T cells play important regulatory roles in the immune responses of vertebrates. Antigen-specific T-cell activation involves T-cell receptor (TCR) recognition of a peptide antigen presented by a major histocompatibility complex molecule, and much has been learned about this antigen recognition process through structural and genetic studies of mammalian TCRs. Although previous studies have demonstrated that avian T cells express cell-surface molecules analogous to the mammalian TCR heterodimers, TCR genes have not been identified in nonmammalian species. We now report the cloning of a cDNA that encodes the .beta. chain of the chicken TCR. Southern blot analysis using this TCR.beta. cDNA probe demonstrated that the chicken TCR.beta. locus was clonally rearranged in chicken T-cell lines. TCR.beta. mRNA was expressed in cells isolated from the thymus but not in cells from the bursa of Fabricius where B cells are generated. Sequence analysis of six additional TCR.beta. cDNAs suggested the existence of at least two variable (V) region families, three joining (J) elements, and single diversity (D) and constant (C) elements.
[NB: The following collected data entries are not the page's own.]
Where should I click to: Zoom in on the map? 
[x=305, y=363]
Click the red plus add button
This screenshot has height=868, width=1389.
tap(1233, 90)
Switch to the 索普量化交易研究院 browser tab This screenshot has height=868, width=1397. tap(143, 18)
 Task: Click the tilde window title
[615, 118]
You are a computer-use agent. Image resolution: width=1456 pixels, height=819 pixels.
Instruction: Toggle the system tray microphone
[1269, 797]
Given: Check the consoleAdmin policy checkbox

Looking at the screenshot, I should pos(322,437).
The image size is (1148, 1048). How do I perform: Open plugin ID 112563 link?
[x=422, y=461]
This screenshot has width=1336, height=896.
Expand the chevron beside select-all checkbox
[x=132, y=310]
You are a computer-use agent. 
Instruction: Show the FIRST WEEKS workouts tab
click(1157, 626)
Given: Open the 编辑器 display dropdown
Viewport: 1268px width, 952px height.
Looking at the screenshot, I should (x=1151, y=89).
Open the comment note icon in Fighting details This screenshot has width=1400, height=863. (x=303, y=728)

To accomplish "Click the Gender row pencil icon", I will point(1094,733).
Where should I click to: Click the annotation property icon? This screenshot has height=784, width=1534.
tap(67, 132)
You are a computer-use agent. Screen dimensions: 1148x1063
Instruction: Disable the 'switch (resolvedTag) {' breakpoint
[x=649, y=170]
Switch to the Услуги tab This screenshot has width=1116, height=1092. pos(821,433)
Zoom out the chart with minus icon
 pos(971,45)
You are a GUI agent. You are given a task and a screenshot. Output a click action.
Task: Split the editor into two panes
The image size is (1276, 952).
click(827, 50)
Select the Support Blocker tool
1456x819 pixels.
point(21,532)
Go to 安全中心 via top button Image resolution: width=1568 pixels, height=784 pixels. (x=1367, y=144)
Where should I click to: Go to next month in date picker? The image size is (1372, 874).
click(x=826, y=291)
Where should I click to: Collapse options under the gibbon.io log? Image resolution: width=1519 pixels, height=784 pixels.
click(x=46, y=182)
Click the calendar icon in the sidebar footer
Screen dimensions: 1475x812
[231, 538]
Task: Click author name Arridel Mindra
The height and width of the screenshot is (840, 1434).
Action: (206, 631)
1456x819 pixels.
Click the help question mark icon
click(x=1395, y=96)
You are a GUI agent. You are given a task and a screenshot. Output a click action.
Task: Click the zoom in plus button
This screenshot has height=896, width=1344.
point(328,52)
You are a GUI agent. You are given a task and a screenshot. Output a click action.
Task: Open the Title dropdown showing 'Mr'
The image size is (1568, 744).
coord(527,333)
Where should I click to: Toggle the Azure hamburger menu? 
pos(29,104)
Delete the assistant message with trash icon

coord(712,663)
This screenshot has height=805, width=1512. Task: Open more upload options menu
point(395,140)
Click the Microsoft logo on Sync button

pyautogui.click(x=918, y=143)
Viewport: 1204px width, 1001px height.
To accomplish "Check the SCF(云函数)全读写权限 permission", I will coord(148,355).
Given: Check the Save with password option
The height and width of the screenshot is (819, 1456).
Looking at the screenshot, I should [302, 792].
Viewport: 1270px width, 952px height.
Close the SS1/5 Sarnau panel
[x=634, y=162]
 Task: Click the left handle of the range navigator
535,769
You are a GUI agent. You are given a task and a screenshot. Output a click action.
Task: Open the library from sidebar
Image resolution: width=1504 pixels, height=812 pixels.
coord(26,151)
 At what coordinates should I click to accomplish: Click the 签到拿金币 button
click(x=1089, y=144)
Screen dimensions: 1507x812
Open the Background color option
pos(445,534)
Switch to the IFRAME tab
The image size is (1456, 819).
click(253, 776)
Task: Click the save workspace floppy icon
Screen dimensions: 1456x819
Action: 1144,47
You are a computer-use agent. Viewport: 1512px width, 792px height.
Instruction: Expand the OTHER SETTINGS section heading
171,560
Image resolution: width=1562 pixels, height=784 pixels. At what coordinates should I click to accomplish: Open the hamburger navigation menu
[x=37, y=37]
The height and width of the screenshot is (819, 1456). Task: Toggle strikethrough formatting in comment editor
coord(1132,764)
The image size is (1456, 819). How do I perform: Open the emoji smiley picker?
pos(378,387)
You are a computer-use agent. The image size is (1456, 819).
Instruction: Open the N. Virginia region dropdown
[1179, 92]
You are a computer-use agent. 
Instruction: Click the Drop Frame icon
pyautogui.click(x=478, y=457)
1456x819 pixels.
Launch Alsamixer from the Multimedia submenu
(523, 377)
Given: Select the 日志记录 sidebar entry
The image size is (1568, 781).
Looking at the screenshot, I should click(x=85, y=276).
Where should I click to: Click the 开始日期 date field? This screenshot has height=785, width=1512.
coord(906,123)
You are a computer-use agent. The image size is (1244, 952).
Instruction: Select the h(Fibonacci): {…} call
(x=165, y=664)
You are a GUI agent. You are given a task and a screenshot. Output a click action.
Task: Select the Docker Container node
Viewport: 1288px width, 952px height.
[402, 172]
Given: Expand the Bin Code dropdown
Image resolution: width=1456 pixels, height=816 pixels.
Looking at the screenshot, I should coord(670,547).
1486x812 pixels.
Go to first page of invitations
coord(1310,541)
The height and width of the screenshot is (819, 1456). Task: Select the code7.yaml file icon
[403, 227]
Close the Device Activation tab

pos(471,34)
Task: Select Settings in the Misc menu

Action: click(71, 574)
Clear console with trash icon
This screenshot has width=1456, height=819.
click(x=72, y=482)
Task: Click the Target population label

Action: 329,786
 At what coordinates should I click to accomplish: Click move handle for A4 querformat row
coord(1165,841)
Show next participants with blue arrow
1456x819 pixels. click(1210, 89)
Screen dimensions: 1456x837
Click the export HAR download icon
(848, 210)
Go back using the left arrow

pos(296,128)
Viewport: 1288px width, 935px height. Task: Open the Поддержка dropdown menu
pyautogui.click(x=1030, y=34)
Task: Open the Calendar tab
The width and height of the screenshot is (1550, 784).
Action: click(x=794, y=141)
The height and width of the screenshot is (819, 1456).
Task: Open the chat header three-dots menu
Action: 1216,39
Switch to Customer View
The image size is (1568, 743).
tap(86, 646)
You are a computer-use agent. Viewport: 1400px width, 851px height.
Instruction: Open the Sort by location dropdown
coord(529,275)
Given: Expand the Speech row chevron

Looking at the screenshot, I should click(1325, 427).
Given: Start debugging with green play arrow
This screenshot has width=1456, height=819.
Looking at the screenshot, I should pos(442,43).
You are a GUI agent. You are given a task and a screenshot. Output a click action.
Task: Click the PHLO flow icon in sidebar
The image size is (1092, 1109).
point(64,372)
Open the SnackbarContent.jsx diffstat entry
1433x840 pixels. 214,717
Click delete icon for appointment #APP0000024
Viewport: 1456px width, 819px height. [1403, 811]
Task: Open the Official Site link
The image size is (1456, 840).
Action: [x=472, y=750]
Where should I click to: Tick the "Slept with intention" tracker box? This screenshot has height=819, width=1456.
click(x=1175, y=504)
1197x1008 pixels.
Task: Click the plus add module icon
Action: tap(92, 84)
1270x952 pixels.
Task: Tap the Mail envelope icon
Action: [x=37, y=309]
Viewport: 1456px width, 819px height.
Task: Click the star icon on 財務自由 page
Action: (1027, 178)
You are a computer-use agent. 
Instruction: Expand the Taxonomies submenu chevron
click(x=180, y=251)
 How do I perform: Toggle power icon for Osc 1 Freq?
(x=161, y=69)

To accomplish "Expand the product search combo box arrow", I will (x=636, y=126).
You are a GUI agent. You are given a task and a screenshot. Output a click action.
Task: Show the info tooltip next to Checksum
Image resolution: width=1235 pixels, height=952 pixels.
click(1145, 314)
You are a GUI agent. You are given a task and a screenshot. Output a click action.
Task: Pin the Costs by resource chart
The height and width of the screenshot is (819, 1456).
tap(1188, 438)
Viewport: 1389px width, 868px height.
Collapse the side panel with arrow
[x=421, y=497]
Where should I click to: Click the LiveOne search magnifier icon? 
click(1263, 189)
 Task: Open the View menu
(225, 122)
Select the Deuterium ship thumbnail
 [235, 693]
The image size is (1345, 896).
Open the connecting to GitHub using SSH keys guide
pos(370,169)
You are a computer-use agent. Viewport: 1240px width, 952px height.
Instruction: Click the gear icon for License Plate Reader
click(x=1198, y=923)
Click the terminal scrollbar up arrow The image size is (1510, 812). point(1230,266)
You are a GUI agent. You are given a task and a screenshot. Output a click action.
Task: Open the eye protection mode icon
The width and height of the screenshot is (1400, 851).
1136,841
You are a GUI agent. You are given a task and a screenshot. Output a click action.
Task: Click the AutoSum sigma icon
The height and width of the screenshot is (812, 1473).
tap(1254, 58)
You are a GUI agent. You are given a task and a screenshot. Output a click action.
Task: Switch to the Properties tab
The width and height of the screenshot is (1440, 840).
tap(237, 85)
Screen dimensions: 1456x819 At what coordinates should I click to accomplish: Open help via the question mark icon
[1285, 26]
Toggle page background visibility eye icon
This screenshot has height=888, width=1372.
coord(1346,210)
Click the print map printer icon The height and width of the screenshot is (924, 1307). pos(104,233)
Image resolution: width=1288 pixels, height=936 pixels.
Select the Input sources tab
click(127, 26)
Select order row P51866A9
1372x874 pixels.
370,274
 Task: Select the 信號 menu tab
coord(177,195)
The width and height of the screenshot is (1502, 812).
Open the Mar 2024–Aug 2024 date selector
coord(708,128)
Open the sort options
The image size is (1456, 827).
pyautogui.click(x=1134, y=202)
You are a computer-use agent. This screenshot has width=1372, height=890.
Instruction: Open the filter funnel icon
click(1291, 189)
As in mammals, considerable nucleotide diversity was observed at the junctions of the variable, diversity, and joining elements in chicken TCR.beta. cDNAs. Genomic V.beta. and J.beta. elements were also cloned and sequenced. Both elements are flanked by classical hepatmer/nonamer recombination signal sequences. Although the chicken and mammalian TCR.beta. chains displayed only 31% overall amino acid sequence identity, a number of conserved structural features were observed. These data indicate that (i) the chicken TCR.beta. repertoire is generated by combinatorial and junctional diversity and (ii) despite divergent evolution at the level of nucleotide sequence, important structural features of the TCR.beta. polypeptide are conserved between avian and mammalian species.